▶ [Direction] Please convert all the records below into a Markdown table with two columns, Row and Line, giving each line its own numbered row and leaving out blank lines.
Information supplied start
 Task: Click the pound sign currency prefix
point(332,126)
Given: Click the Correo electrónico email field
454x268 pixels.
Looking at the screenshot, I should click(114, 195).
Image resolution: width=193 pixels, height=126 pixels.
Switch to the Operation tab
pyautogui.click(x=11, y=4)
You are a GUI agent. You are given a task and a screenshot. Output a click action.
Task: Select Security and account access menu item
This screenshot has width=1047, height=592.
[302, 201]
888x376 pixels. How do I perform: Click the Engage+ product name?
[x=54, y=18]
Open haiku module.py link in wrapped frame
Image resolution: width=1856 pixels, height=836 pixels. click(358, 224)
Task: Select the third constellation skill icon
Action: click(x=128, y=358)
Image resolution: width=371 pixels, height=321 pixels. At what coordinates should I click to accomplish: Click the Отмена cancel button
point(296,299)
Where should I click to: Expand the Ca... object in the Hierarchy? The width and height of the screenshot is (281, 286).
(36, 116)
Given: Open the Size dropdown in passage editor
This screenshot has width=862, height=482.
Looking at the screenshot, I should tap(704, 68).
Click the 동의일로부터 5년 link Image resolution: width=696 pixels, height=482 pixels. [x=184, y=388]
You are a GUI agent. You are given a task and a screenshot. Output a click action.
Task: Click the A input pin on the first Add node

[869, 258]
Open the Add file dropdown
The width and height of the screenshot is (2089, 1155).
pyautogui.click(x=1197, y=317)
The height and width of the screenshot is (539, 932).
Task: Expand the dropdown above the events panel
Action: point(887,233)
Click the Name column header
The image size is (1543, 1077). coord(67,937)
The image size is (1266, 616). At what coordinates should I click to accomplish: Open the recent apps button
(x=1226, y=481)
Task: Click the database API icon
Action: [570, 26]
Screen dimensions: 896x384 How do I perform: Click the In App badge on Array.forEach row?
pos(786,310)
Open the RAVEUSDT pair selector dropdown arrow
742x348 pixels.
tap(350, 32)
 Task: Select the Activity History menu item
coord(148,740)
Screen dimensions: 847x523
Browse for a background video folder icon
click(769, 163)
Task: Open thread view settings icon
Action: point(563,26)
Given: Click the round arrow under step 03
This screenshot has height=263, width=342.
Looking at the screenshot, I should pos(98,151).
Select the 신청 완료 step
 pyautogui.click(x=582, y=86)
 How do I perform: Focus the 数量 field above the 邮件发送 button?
Information supplied end
▶ [Written reply]
| Row | Line |
|---|---|
| 1 |  Task: Click the pound sign currency prefix |
| 2 | point(332,126) |
| 3 | Given: Click the Correo electrónico email field |
| 4 | 454x268 pixels. |
| 5 | Looking at the screenshot, I should click(114, 195). |
| 6 | Image resolution: width=193 pixels, height=126 pixels. |
| 7 | Switch to the Operation tab |
| 8 | pyautogui.click(x=11, y=4) |
| 9 | You are a GUI agent. You are given a task and a screenshot. Output a click action. |
| 10 | Task: Select Security and account access menu item |
| 11 | This screenshot has width=1047, height=592. |
| 12 | [302, 201] |
| 13 | 888x376 pixels. How do I perform: Click the Engage+ product name? |
| 14 | [x=54, y=18] |
| 15 | Open haiku module.py link in wrapped frame |
| 16 | Image resolution: width=1856 pixels, height=836 pixels. click(358, 224) |
| 17 | Task: Select the third constellation skill icon |
| 18 | Action: click(x=128, y=358) |
| 19 | Image resolution: width=371 pixels, height=321 pixels. At what coordinates should I click to accomplish: Click the Отмена cancel button |
| 20 | point(296,299) |
| 21 | Where should I click to: Expand the Ca... object in the Hierarchy? The width and height of the screenshot is (281, 286). |
| 22 | (36, 116) |
| 23 | Given: Open the Size dropdown in passage editor |
| 24 | This screenshot has width=862, height=482. |
| 25 | Looking at the screenshot, I should tap(704, 68). |
| 26 | Click the 동의일로부터 5년 link Image resolution: width=696 pixels, height=482 pixels. [x=184, y=388] |
| 27 | You are a GUI agent. You are given a task and a screenshot. Output a click action. |
| 28 | Task: Click the A input pin on the first Add node |
| 29 | [869, 258] |
| 30 | Open the Add file dropdown |
| 31 | The width and height of the screenshot is (2089, 1155). |
| 32 | pyautogui.click(x=1197, y=317) |
| 33 | The height and width of the screenshot is (539, 932). |
| 34 | Task: Expand the dropdown above the events panel |
| 35 | Action: point(887,233) |
| 36 | Click the Name column header |
| 37 | The image size is (1543, 1077). coord(67,937) |
| 38 | The image size is (1266, 616). At what coordinates should I click to accomplish: Open the recent apps button |
| 39 | (x=1226, y=481) |
| 40 | Task: Click the database API icon |
| 41 | Action: [570, 26] |
| 42 | Screen dimensions: 896x384 How do I perform: Click the In App badge on Array.forEach row? |
| 43 | pos(786,310) |
| 44 | Open the RAVEUSDT pair selector dropdown arrow |
| 45 | 742x348 pixels. |
| 46 | tap(350, 32) |
| 47 |  Task: Select the Activity History menu item |
| 48 | coord(148,740) |
| 49 | Screen dimensions: 847x523 |
| 50 | Browse for a background video folder icon |
| 51 | click(769, 163) |
| 52 | Task: Open thread view settings icon |
| 53 | Action: point(563,26) |
| 54 | Given: Click the round arrow under step 03 |
| 55 | This screenshot has height=263, width=342. |
| 56 | Looking at the screenshot, I should pos(98,151). |
| 57 | Select the 신청 완료 step |
| 58 |  pyautogui.click(x=582, y=86) |
| 59 |  How do I perform: Focus the 数量 field above the 邮件发送 button? |